The $1,500 Problem
I film long strategy sessions — 6 to 8 hours each. When you record for that long, things go wrong. The battery dies. The power goes out. And when it does, the entire file gets corrupted.
So I set my camera to record in short segments — about 20 minutes each. Safe, but now I have 52 separate video files after every session that I need to merge into one.
I used to outsource this. Send files to an editor, wait, pay. Over the years I've spent at least $1,500–2,000 just on merging clips — not editing, not color grading, just joining files together.
In 2022 I decided to build my own service. I called it Merge Video.
The Road Here: 3 Failed Attempts
This isn't v1. I've been trying to solve this problem since 2022 — across three separate repositories:
| Version | Stack | What happened |
|---|---|---|
| v1 — Merge-video.online | Node.js, Telegraf, youtube-dl, ffmpeg | Worked on AWS EC2 but died with the server. Single 424-line file |
| Landing page | Umso no-code builder, GitHub Pages | Static promo page |
| v2 — Microservices | Python, aiogram, Flask, FastAPI | Ambitious: 3 microservices, payments, Google Drive delivery.

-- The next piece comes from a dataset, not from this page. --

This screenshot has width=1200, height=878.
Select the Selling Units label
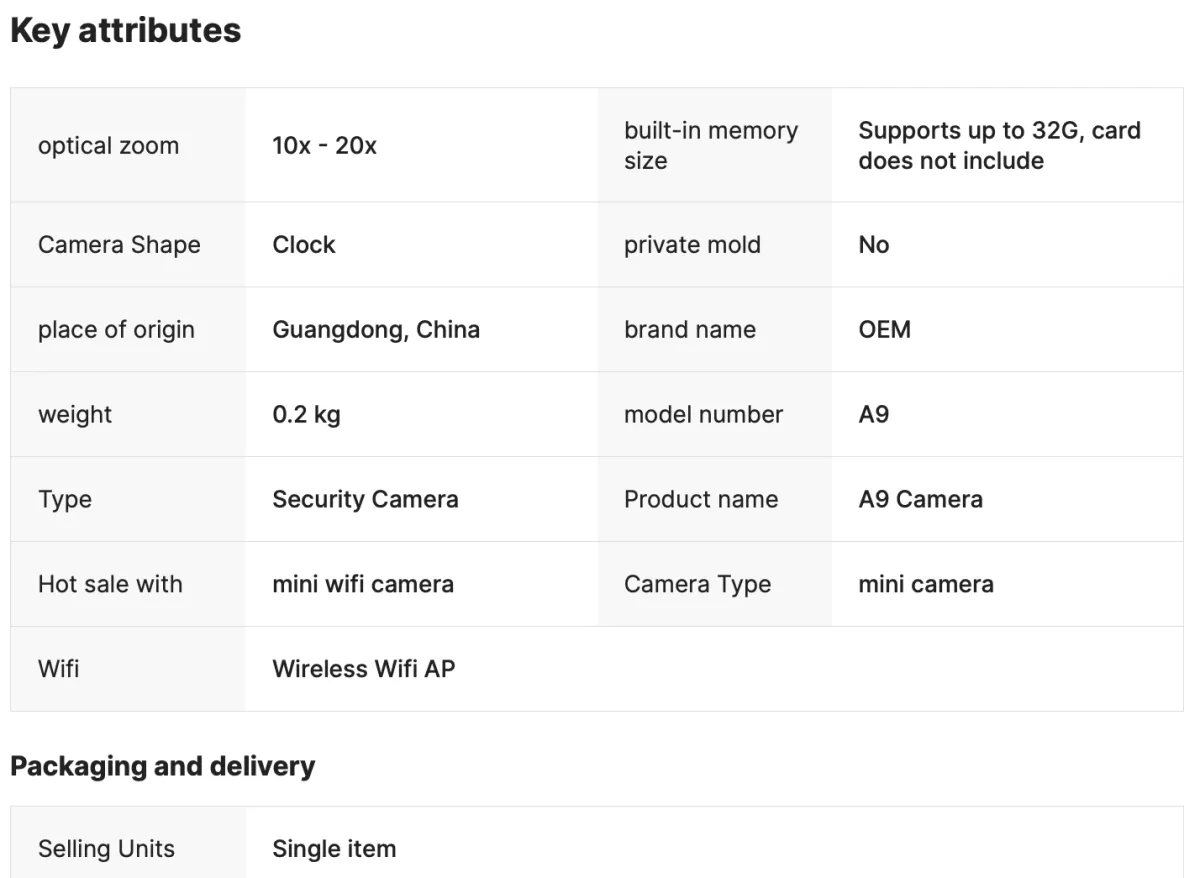(x=106, y=849)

Pytube broke when YouTube changed their API |
The original idea was fully cloud-based: take videos from YouTube or Google Drive, merge them on the server, upload back to YouTube — without ever touching the local machine. It worked for small files, but my real problem was 52 local recordings sitting on a hard drive.

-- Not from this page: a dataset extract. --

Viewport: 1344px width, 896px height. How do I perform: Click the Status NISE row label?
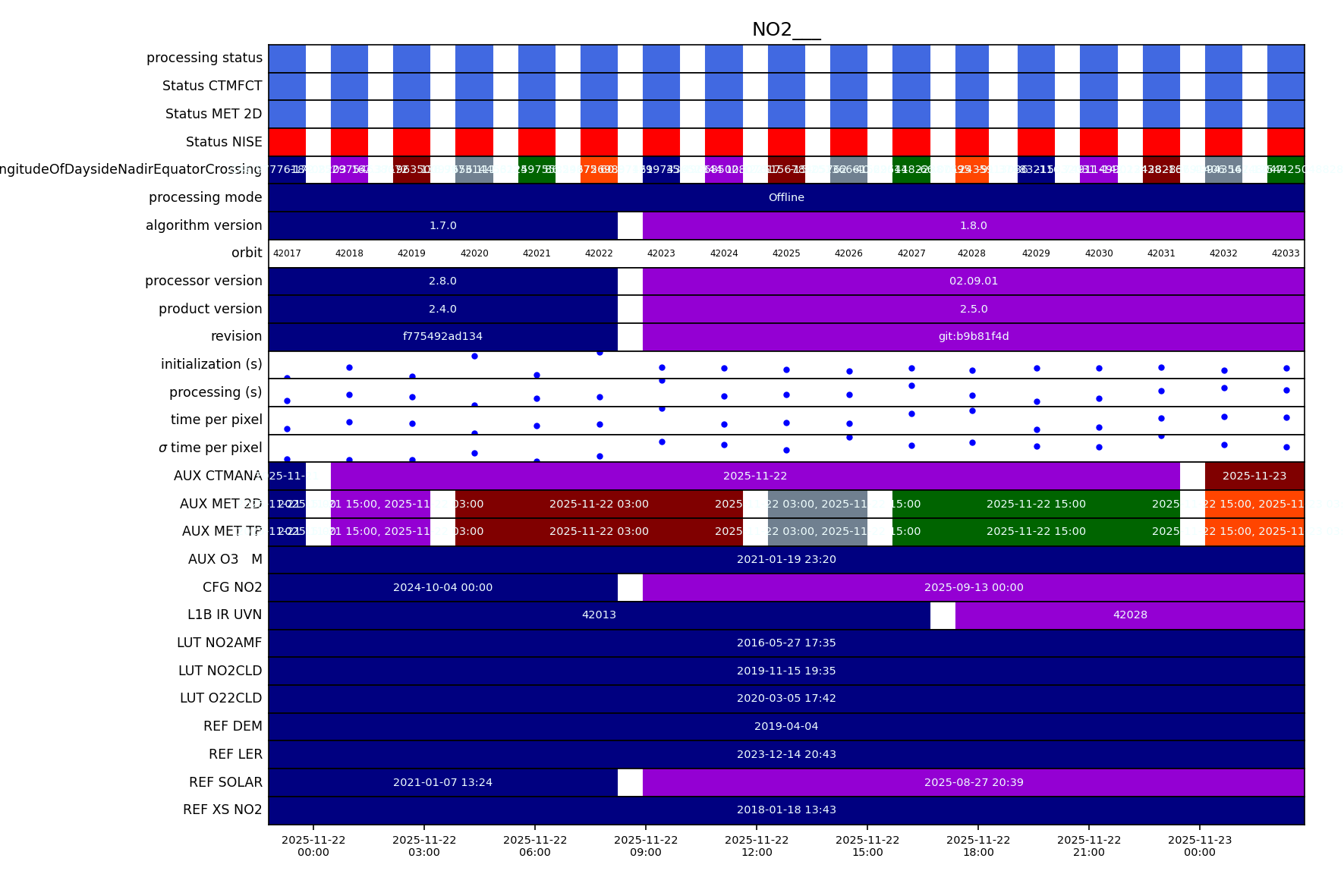[224, 142]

Multiple developers refused to work on this project. They didn't see the problem it solved — "just use a video editor." One developer turned down a $2,000 offer to automate the pipeline.
The current version — merge-video — consolidates all three repos into one and adds what was always missing: local file upload and merge. I rebuilt the frontend and backend in 3 days with the help of Antigravity, an AI coding assistant by Google DeepMind. What took months of failed outsourcing now took a weekend of focused work.
What I Built
The idea is simple: send links or upload files, go to sleep, wake up to a merged video on YouTube and a link in your email.
No manual work. No editor. No waiting at the screen.
| Feature | How it works |
|---|---|
| YouTube URLs | Paste links → yt-dlp downloads → ffmpeg merges |
| Local files | Drag & drop up to 100 files → server merges |
| YouTube upload | Merged result uploads to your channel via OAuth |
| Email notifications | 📧 Auth → Start → Done/Error — all sent via Gmail API |
| Telegram bot | Send YouTube links to @MergeVideoBot |
| 3 quality modes | Compact (CRF 23) · High Quality (CRF 18) · Lossless (concat demuxer) |
The "Email Bot" Concept
I started with a Telegram bot — it was the quickest way to build an interface. But I realized: not everything should live inside Telegram.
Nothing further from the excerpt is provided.